• _TASK STATEMENT_
Please turn the lines of the items below into a numbered list. Skip any blank lines and leave the pictures out.

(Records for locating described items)
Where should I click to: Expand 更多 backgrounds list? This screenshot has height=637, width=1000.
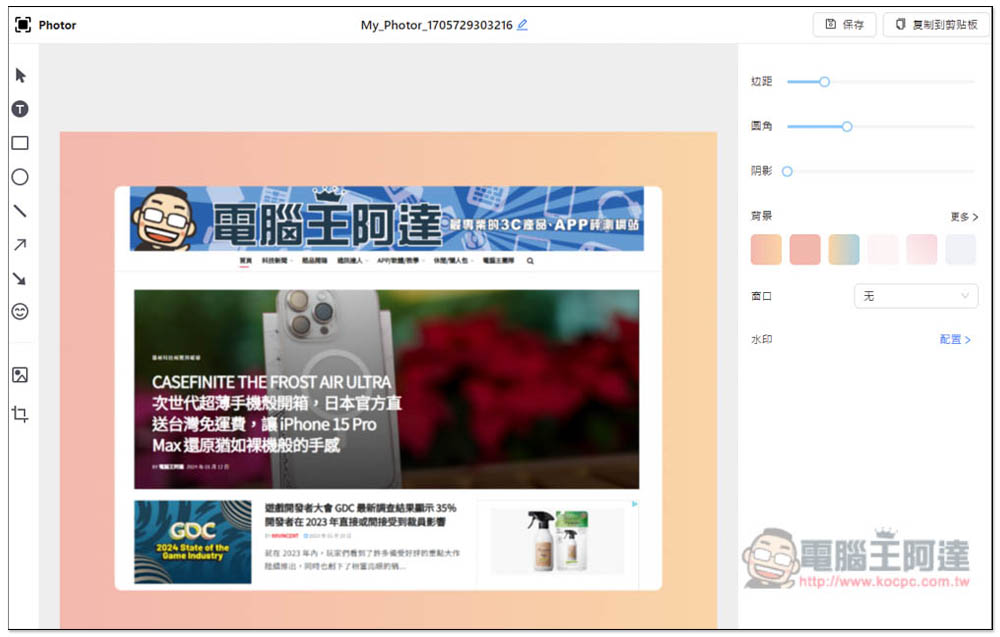964,216
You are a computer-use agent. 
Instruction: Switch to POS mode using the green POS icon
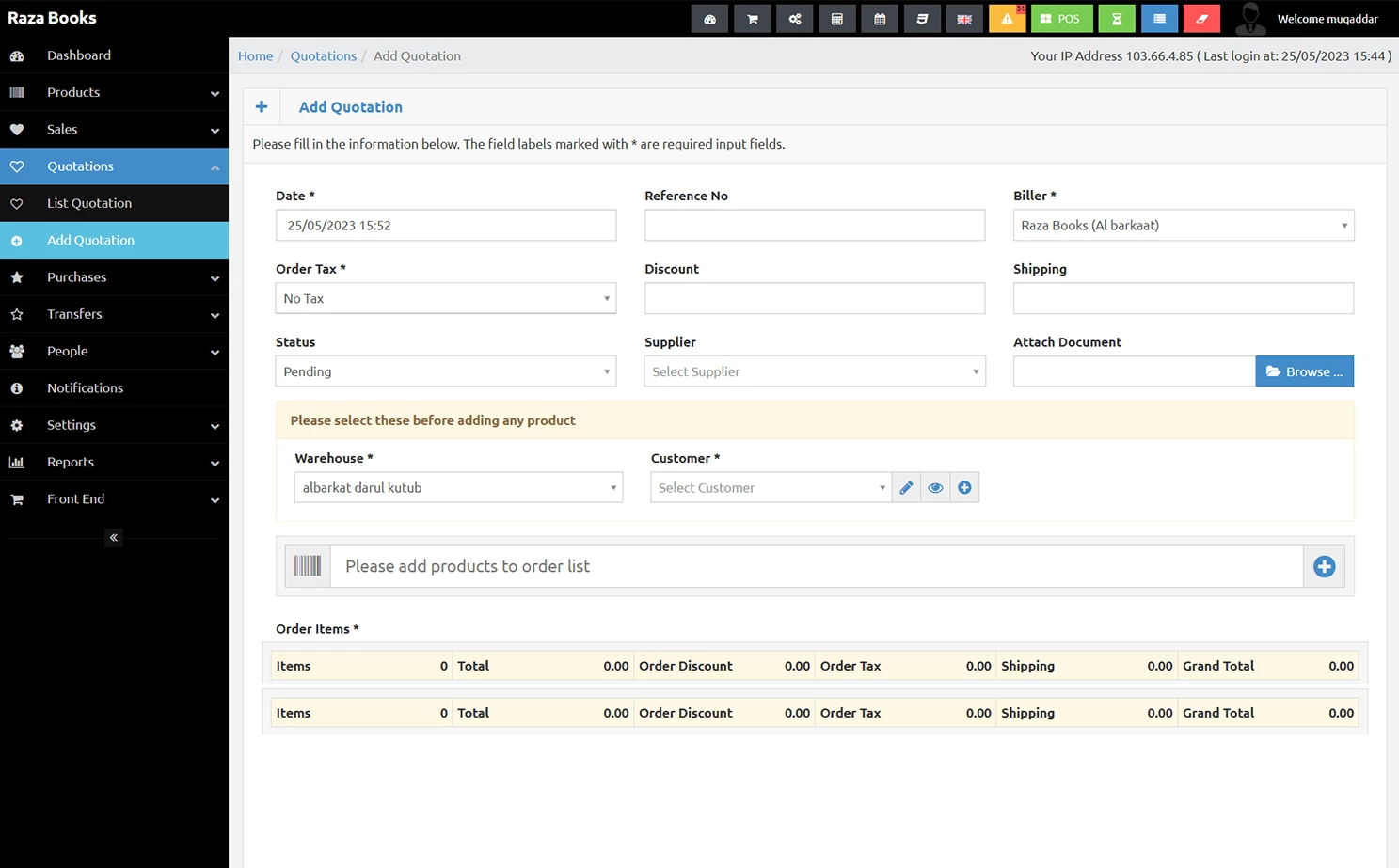[x=1061, y=18]
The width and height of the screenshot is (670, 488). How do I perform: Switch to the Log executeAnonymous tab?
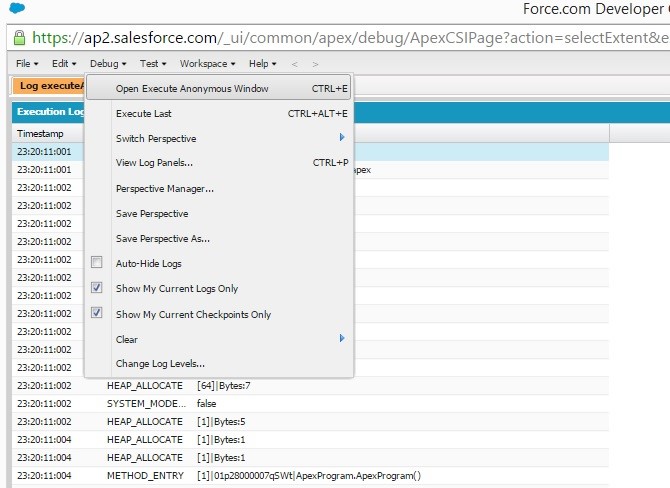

• _ANSWER_
1. Where should I click to: Expand 更多 backgrounds list? This screenshot has height=637, width=1000.
2. 964,216
3. You are a computer-use agent. 
4. Instruction: Switch to POS mode using the green POS icon
5. [x=1061, y=18]
6. The width and height of the screenshot is (670, 488). How do I perform: Switch to the Log executeAnonymous tab?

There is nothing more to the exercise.